How Cross-Platform Support Shapes Communities

Cross-play’s impact in 2025 shows up most clearly in how communities behave.

First, friend groups are more resilient. When one person in a long-running group jumps from Xbox to PC, or from PlayStation to a handheld, the game does not have to lose them. Cross-play keeps Discord servers and group chats intact instead of fragmenting them by platform.

Second, niche modes and experimental playlists have room to breathe. Whether it is a limited-time Apex Legends mode, a high-difficulty Helldivers 2 operation, or an offbeat modifier playlist in FragPunk, cross-play lets developers test weird ideas without worrying that every new mode will split an already thin player base.

Third, cross-play subtly nudges studios toward stronger anti-cheat and better matchmaking controls. Many cross-play shooters now let console players disable matchmaking with PC if they are worried about mouse-and-keyboard advantages or cheating, balancing inclusivity with control. GameSpot’s list notes these options in several entries, reflecting a new norm where cross-play is configurable rather than all-or-nothing.

Finally, cross-play carries expectations for cross-progression. Players increasingly assume that their unlocks and cosmetics should carry over if they swap hardware. Not every game on the 2025 list gets this right, but the direction of travel is clear. Over time, it becomes harder for a cross-play title to justify keeping your inventory locked to a single box under the TV.

The Future: Cross-Play As Infrastructure

Looking ahead, the GameSpot list feels less like a final word on the best cross-platform games and more like a comfortingly incomplete snapshot. New titles like FragPunk are arriving with cross-play baked in from day one. Long-running games such as Apex Legends and Helldivers 2 are quietly proving that when you unify your community, you can support more modes, braver experiments, and longer tails.

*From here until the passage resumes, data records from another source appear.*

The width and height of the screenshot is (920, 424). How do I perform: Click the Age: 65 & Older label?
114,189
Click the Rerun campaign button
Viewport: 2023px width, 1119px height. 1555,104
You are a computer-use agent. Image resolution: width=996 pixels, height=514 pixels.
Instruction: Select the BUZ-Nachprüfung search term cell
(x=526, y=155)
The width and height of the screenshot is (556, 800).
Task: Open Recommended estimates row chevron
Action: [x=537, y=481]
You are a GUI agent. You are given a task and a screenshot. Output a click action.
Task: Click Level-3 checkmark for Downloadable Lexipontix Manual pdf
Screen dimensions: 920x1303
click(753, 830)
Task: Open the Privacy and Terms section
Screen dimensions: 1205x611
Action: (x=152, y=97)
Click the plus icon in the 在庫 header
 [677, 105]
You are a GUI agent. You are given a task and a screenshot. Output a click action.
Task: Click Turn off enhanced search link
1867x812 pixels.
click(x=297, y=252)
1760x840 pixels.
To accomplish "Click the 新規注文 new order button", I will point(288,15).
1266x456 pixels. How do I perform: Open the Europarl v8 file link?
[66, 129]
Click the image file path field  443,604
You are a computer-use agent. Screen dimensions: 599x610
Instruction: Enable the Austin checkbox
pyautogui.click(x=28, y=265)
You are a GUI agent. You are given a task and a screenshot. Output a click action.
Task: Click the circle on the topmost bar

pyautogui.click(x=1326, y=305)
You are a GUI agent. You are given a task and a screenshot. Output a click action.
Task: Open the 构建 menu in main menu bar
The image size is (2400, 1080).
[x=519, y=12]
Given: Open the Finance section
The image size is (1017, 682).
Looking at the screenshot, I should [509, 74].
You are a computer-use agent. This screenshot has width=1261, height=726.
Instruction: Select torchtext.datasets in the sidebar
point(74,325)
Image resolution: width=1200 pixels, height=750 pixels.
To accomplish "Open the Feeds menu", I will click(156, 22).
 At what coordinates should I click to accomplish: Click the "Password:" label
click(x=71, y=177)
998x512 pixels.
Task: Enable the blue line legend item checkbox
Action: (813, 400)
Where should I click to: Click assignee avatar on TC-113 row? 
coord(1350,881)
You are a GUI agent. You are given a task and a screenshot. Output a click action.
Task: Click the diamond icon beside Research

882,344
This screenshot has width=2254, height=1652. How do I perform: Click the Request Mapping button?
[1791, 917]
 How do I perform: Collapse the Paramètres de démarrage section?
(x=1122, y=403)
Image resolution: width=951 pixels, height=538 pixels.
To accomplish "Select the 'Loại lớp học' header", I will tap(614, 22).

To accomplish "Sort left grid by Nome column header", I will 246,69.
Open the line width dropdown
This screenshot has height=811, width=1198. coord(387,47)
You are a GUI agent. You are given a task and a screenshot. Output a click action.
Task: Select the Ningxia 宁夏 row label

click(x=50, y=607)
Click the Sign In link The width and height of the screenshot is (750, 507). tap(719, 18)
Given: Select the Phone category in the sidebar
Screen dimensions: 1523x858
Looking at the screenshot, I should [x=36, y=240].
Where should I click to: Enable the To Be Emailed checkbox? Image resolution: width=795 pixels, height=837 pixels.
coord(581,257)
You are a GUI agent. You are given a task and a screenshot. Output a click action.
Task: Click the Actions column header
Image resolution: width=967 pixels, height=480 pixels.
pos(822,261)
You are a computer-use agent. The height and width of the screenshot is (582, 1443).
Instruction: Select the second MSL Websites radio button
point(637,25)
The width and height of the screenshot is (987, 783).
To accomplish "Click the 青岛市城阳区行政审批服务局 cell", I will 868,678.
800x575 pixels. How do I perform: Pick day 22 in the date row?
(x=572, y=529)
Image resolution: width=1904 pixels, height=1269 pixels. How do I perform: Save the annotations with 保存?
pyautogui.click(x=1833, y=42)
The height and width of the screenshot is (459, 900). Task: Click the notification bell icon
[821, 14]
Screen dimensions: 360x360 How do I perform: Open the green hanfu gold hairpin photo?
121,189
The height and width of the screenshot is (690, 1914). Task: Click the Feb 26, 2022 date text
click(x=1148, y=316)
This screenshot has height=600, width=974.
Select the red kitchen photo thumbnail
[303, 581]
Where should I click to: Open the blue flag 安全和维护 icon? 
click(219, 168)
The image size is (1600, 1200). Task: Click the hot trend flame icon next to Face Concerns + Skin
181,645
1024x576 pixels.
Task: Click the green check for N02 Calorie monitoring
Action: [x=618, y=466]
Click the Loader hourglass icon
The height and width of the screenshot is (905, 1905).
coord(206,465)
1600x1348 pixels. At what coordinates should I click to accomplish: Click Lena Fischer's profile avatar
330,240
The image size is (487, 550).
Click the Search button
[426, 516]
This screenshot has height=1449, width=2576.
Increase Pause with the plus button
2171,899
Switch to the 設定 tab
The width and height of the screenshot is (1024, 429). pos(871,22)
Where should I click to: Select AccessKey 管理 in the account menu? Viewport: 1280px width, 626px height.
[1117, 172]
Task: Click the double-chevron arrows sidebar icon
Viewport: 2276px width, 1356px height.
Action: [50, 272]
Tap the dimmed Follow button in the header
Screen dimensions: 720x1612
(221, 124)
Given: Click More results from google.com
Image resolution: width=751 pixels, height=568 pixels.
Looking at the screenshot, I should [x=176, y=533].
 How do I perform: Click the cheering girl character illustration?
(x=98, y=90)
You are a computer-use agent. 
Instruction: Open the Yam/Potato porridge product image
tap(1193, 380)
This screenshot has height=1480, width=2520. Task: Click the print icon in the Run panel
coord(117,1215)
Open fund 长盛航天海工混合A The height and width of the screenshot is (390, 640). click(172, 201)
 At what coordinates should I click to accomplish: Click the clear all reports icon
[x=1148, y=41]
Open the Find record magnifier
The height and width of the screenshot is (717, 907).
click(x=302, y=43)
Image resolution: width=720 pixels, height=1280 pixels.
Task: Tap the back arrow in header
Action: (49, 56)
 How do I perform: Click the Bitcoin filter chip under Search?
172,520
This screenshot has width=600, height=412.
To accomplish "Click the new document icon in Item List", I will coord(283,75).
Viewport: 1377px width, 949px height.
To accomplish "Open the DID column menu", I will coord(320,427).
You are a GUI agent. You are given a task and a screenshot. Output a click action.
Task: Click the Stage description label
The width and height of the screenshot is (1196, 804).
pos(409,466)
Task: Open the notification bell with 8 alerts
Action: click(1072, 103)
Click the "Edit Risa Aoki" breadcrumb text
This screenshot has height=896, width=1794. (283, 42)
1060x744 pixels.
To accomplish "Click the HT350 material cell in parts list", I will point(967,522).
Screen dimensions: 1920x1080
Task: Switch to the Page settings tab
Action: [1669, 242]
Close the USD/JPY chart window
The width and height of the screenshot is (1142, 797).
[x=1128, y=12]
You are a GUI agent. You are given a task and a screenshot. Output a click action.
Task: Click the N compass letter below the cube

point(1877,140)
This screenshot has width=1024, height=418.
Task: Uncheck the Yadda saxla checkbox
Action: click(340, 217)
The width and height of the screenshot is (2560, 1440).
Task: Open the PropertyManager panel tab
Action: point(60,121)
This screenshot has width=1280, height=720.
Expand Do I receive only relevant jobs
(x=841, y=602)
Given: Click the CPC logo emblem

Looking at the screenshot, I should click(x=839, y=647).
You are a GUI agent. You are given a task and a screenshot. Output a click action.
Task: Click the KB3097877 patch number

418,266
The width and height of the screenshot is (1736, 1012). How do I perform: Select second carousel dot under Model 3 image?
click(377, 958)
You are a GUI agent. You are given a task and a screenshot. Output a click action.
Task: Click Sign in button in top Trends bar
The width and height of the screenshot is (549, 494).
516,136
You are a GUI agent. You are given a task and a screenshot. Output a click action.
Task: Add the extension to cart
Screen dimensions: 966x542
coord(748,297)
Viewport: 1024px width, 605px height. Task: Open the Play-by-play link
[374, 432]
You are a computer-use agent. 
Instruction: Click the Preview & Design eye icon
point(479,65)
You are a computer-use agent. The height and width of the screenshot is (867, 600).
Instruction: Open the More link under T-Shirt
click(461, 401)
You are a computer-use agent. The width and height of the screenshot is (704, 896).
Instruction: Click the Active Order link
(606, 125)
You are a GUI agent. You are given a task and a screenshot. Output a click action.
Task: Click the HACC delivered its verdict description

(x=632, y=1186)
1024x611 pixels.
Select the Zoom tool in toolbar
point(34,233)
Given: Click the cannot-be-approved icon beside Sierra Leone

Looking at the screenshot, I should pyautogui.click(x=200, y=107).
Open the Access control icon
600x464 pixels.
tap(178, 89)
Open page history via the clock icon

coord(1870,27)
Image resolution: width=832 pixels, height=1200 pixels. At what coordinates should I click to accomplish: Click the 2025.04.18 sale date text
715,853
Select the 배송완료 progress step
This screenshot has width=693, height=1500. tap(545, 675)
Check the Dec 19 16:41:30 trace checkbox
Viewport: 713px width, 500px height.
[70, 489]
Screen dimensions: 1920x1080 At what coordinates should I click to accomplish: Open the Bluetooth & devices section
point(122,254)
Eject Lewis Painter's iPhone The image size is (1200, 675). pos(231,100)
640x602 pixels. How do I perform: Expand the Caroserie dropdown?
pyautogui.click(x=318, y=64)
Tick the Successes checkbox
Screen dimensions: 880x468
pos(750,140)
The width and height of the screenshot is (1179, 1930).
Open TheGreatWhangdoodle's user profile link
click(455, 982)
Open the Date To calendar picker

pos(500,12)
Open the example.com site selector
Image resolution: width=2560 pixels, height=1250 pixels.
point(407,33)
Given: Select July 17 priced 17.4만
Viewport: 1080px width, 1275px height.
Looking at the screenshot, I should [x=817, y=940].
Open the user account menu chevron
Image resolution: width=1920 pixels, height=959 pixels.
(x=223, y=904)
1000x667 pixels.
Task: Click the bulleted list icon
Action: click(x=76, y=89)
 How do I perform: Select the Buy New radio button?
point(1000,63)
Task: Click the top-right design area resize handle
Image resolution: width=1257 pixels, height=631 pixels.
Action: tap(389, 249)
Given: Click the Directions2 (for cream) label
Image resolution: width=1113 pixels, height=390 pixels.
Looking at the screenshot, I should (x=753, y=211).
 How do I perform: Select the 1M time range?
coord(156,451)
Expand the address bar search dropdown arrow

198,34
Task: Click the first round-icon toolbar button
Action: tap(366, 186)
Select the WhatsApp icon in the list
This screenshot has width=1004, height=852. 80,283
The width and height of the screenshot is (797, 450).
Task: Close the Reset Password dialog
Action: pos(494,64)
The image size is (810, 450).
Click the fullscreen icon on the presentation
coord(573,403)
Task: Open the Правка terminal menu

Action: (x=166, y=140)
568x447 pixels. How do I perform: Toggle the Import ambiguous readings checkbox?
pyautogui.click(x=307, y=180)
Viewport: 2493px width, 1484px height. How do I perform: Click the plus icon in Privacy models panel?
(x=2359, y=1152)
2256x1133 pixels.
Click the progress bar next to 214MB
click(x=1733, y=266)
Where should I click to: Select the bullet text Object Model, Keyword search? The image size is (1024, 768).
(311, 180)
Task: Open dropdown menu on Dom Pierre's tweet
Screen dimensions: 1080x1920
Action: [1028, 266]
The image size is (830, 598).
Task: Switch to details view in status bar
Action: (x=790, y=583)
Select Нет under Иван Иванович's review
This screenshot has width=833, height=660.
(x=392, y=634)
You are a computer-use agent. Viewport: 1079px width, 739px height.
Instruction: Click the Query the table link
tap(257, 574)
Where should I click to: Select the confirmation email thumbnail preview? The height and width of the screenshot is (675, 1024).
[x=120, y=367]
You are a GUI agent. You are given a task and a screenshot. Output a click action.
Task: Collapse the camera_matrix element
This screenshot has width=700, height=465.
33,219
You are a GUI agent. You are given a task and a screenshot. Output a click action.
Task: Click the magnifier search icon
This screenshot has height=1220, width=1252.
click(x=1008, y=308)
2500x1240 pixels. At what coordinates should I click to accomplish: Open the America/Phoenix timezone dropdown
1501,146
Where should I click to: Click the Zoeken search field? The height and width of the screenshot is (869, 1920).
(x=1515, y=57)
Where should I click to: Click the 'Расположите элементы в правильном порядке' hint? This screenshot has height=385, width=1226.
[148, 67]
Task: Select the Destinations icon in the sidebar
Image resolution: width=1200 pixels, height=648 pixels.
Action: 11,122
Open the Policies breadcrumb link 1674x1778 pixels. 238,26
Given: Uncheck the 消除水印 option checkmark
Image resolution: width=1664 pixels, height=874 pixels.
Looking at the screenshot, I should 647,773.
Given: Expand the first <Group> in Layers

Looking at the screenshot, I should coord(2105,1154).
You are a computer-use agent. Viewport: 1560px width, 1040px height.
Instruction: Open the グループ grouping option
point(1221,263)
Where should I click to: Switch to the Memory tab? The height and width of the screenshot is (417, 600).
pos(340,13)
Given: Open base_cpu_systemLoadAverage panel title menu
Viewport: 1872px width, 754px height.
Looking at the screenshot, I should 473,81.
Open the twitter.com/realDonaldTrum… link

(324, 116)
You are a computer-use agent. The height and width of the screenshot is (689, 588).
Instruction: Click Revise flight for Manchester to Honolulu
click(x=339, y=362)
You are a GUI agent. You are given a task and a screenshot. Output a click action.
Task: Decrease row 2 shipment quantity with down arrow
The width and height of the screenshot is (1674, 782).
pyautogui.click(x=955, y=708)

The most important shift is psychological. For many players in 2025, “what are we playing tonight?” is no longer followed by “what are you playing on?” Cross-play has turned hardware into a preference instead of a boundary. That change reshapes how games are pitched, how communities grow, and how long our favorite worlds stay alive.

Whatever the next wave of shooters, co-op adventures, or party games looks like, they will be judged not just on gunfeel, story, or art style, but on whether everyone in the group chat can actually play together from day one.